The venue itself is quaint, but very metal. They had all kinds of odd decorations around and the bathrooms were covered in graffiti and band stickers, likely encouraged by the owner. The stage was small, but very usable, and the venue had a very intimate feel. They even had a Terminator 2 pinball machine, which I tried my luck at.
An instrumental stoner/doom band, they opened up with only a handful of people in the crowd. In a twenty minute period they played two songs, typical of the genre. They had a very droney, but at times fast-paced sound. In addition, there was a keyboardist/programmer adding some weird effects. Trippy stuff, man.
I was disappointed to find out that Mount Salem played second. Being that they were the only band there to be signed to a major label, I expected them to be one of the last, if not the last, to perform. However, because it was Ecstatic Vision that organized the event, they were placed in second, which seemed fair enough. I really dig the band’s sound. Female-fronted doom metal bands have become a trend recently, but don’t be fooled, Mount Salem stands out. Great, Sabbath-influenced riffs with woeful vocals, and a hint of organ for good measure. The band performed well, but unfortunately, the vocals were on the lower side volume-wise, being over powered by the instruments. This happens way too often at live shows. Granted, I was wearing earplugs, but it should have been better balanced. Mount Salem played a six song set, half of which contained new tracks. The new material was intriguing, and got me excited for their next album. At thirty five minutes, it was enjoyable, but should have been longer.
The name fits the music for sure. They had two drummers, which evokes the Melvins. The singer looked like a younger Lemmy Kilmister in a Hawaiian shirt. They were all over the place musically, playing fast psychedelic rock, unusual for the genre. The drummers used unconventional percussion (for metal) such as maracas, and sounded very tribal-like at points.
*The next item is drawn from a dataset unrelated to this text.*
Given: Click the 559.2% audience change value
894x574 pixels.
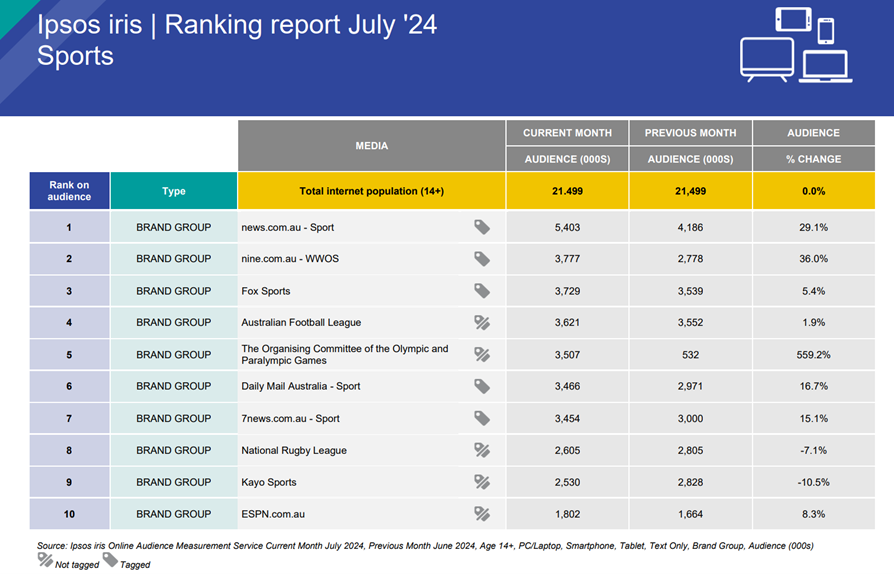Looking at the screenshot, I should [813, 355].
Like Mount Salem, the vocals were often drowned out by the instruments. The singer at one point played a keyboard flute thingy, which was odd. The sound was very unpredictable, and had me constantly wondering what they would play next.
Lastly we have Serpentine Path…I mean Serpent Venom…no, Serpent Throne, yeah, Serpent Throne. They are one of the biggest doom bands in the area. Like Ancient Creature, they opt not to sing on their songs. The sound is typical of stoner doom metal bands – Black Sabbath-esque riffs, with the weight of a thousand suns. Some of their riffs were almost direct copies of Sabbath, but who am I to complain? They ended their set with “Wheels of Satan,” a catchy galloping number that is fun to drive to. Also, I just found out that the directors of Last Days Here, the documentary about Pentagram front man Bobby Liebling, are the guitarists of the band. I would have said something if I knew that…
Though Mount Salem was the highlight for me, I enjoyed the eclectic mix brought in by the other bands. It is nice to see bands go outside the norms of the doom and stoner scenes, which have become more prominent, yet somewhat cliched over the past few years.